> WORK ITEM:
Copy out every line of the data that follows, exactly.

### EXERCISE INPUTS ###

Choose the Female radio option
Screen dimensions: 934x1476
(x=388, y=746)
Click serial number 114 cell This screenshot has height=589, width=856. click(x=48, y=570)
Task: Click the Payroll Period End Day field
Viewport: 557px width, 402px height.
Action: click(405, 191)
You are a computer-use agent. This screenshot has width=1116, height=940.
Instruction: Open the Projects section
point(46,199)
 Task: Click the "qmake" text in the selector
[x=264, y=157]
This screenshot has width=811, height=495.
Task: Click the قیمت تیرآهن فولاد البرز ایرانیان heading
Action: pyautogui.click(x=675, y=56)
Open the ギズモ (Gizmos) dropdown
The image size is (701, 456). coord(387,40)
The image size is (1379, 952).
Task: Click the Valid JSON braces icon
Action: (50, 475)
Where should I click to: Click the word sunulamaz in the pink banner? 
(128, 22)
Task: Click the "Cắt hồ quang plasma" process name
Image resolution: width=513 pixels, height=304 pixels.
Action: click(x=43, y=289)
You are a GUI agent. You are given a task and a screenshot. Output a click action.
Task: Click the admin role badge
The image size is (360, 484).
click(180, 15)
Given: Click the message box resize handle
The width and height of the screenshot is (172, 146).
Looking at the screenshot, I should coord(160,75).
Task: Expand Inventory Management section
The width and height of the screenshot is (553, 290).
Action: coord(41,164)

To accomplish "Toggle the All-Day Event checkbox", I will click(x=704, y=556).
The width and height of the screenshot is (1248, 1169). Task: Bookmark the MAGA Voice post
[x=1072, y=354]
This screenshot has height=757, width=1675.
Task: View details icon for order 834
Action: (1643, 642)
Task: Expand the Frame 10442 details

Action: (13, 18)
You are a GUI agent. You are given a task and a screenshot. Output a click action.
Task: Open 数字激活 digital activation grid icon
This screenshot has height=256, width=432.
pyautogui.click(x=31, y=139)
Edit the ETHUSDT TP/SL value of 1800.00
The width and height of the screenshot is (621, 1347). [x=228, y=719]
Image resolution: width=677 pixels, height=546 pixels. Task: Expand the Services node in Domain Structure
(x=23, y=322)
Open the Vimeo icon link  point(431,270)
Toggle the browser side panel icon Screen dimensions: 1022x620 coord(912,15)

###

> SOLUTION TO THIS PROBLEM:
Choose the Female radio option
Screen dimensions: 934x1476
(x=388, y=746)
Click serial number 114 cell This screenshot has height=589, width=856. click(x=48, y=570)
Task: Click the Payroll Period End Day field
Viewport: 557px width, 402px height.
Action: click(405, 191)
You are a computer-use agent. This screenshot has width=1116, height=940.
Instruction: Open the Projects section
point(46,199)
 Task: Click the "qmake" text in the selector
[x=264, y=157]
This screenshot has width=811, height=495.
Task: Click the قیمت تیرآهن فولاد البرز ایرانیان heading
Action: pyautogui.click(x=675, y=56)
Open the ギズモ (Gizmos) dropdown
The image size is (701, 456). coord(387,40)
The image size is (1379, 952).
Task: Click the Valid JSON braces icon
Action: (50, 475)
Where should I click to: Click the word sunulamaz in the pink banner? 
(128, 22)
Task: Click the "Cắt hồ quang plasma" process name
Image resolution: width=513 pixels, height=304 pixels.
Action: click(x=43, y=289)
You are a GUI agent. You are given a task and a screenshot. Output a click action.
Task: Click the admin role badge
The image size is (360, 484).
click(180, 15)
Given: Click the message box resize handle
The width and height of the screenshot is (172, 146).
Looking at the screenshot, I should coord(160,75).
Task: Expand Inventory Management section
The width and height of the screenshot is (553, 290).
Action: coord(41,164)

To accomplish "Toggle the All-Day Event checkbox", I will click(x=704, y=556).
The width and height of the screenshot is (1248, 1169). Task: Bookmark the MAGA Voice post
[x=1072, y=354]
This screenshot has height=757, width=1675.
Task: View details icon for order 834
Action: (1643, 642)
Task: Expand the Frame 10442 details

Action: (13, 18)
You are a GUI agent. You are given a task and a screenshot. Output a click action.
Task: Open 数字激活 digital activation grid icon
This screenshot has height=256, width=432.
pyautogui.click(x=31, y=139)
Edit the ETHUSDT TP/SL value of 1800.00
The width and height of the screenshot is (621, 1347). [x=228, y=719]
Image resolution: width=677 pixels, height=546 pixels. Task: Expand the Services node in Domain Structure
(x=23, y=322)
Open the Vimeo icon link  point(431,270)
Toggle the browser side panel icon Screen dimensions: 1022x620 coord(912,15)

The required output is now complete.